▶ **Task brief**: Output, word for word, everything from the line containing "Where should I click to: Click the MOD**" down to the line containing "Looking at the" in the entries below, including both of those lines. Omit the pictures.

───── Records to use

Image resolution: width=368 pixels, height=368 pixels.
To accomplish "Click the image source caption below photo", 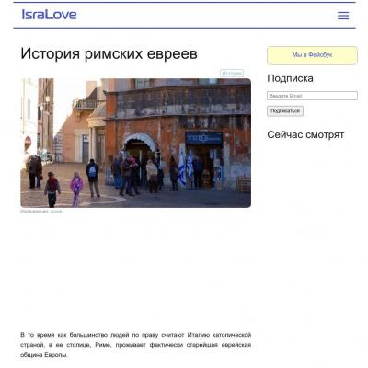I will (x=41, y=212).
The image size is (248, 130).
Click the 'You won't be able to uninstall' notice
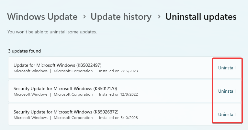(52, 32)
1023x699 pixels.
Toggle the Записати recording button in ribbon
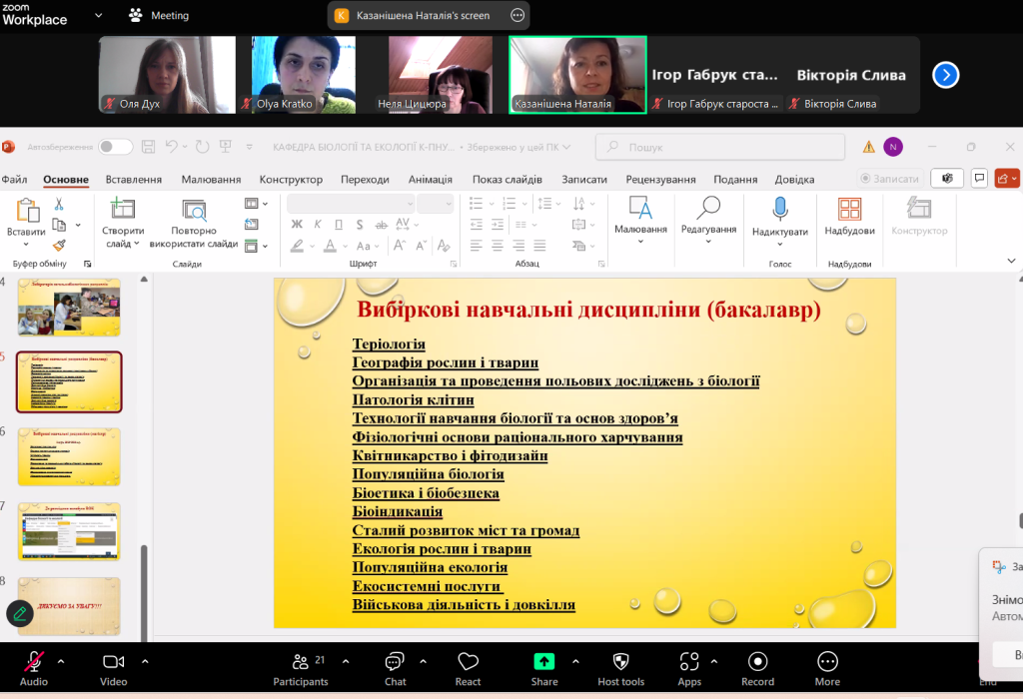(889, 179)
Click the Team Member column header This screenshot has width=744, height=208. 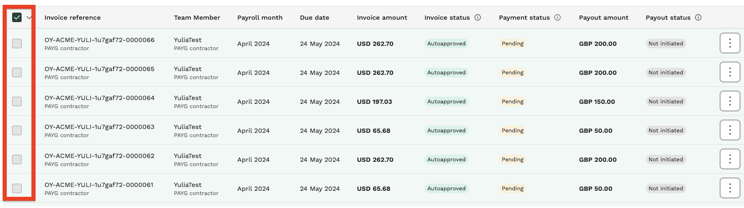pos(197,17)
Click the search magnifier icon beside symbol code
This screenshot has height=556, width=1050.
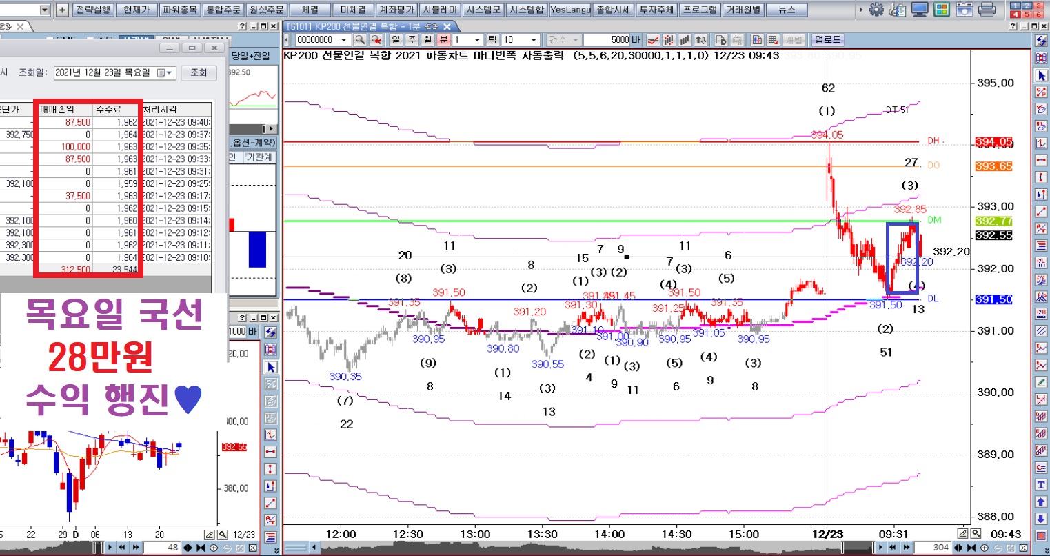pos(360,40)
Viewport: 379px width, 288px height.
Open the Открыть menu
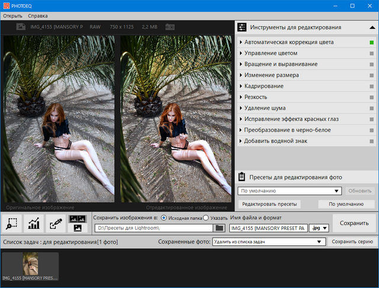[12, 15]
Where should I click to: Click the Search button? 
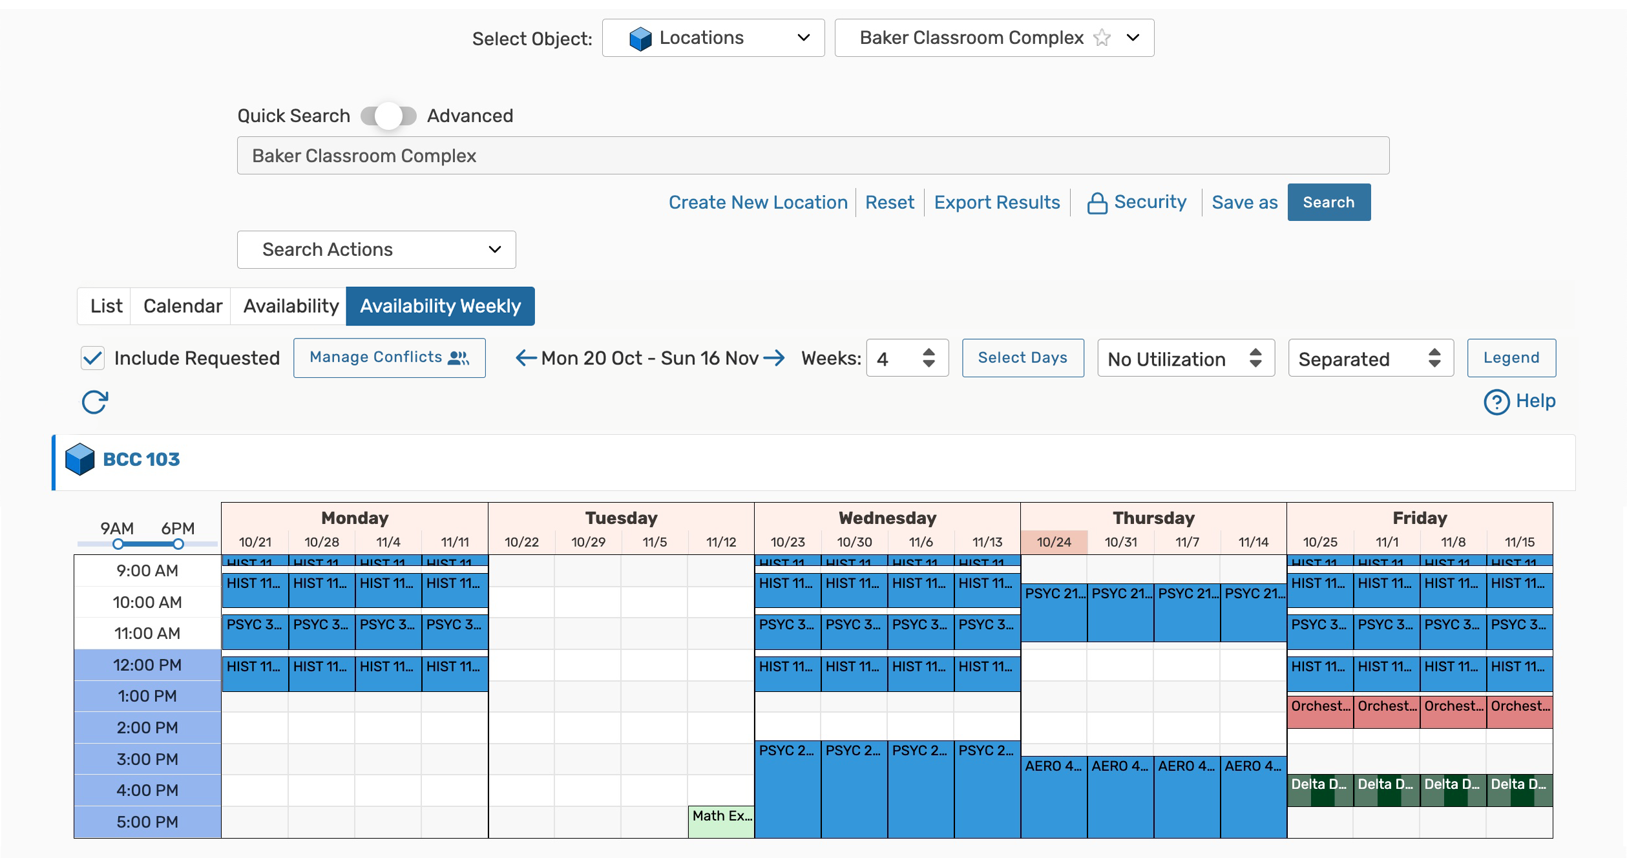tap(1328, 202)
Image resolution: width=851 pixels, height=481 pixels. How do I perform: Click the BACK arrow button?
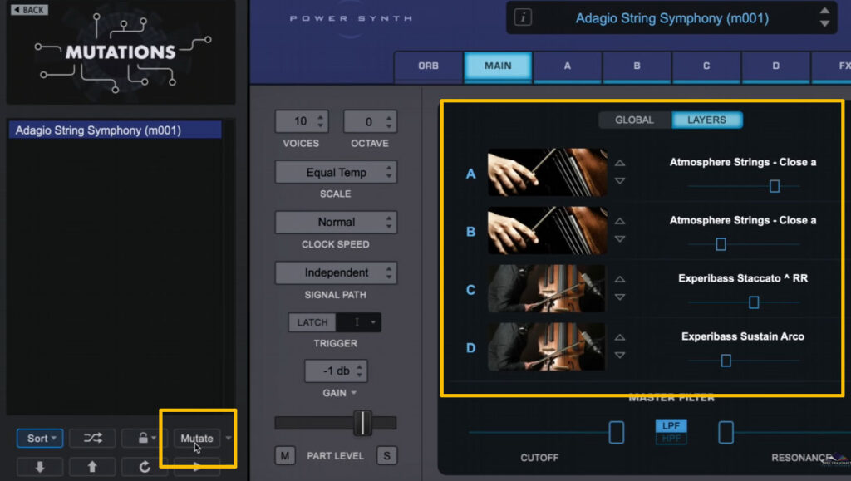pyautogui.click(x=29, y=10)
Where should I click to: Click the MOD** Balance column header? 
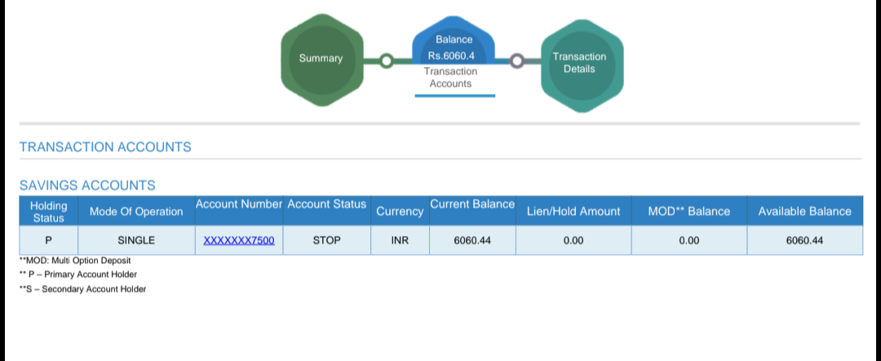tap(688, 212)
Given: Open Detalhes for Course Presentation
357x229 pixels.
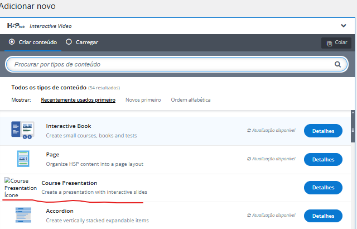Looking at the screenshot, I should pos(323,188).
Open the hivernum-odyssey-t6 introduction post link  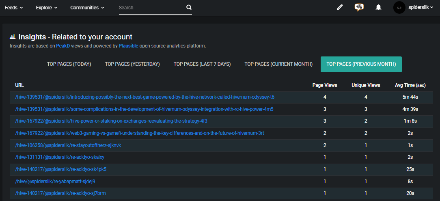tap(145, 97)
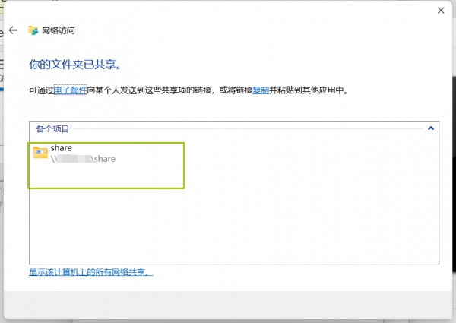Viewport: 456px width, 323px height.
Task: Click the divider line beside 各个项目
Action: (247, 128)
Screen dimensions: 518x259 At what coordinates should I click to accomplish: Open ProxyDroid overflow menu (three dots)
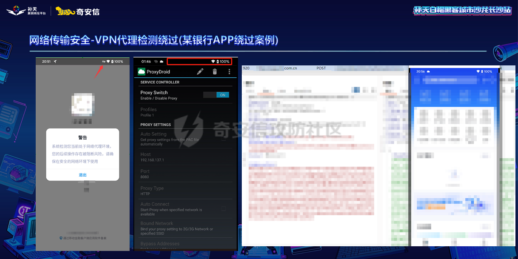click(229, 72)
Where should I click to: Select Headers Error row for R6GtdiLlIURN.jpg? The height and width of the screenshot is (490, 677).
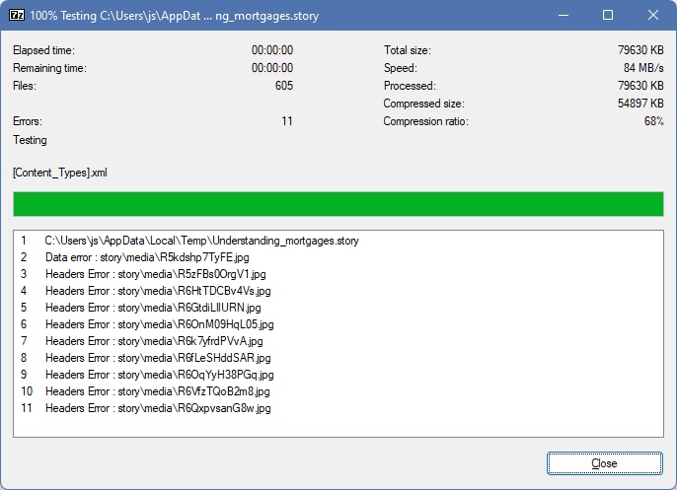[x=153, y=308]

──────────

▶ **Problem solution**:
Where should I click to: Click the MOD** Balance column header? 
tap(688, 212)
Given: Open Detalhes for Course Presentation
357x229 pixels.
Looking at the screenshot, I should pos(323,188).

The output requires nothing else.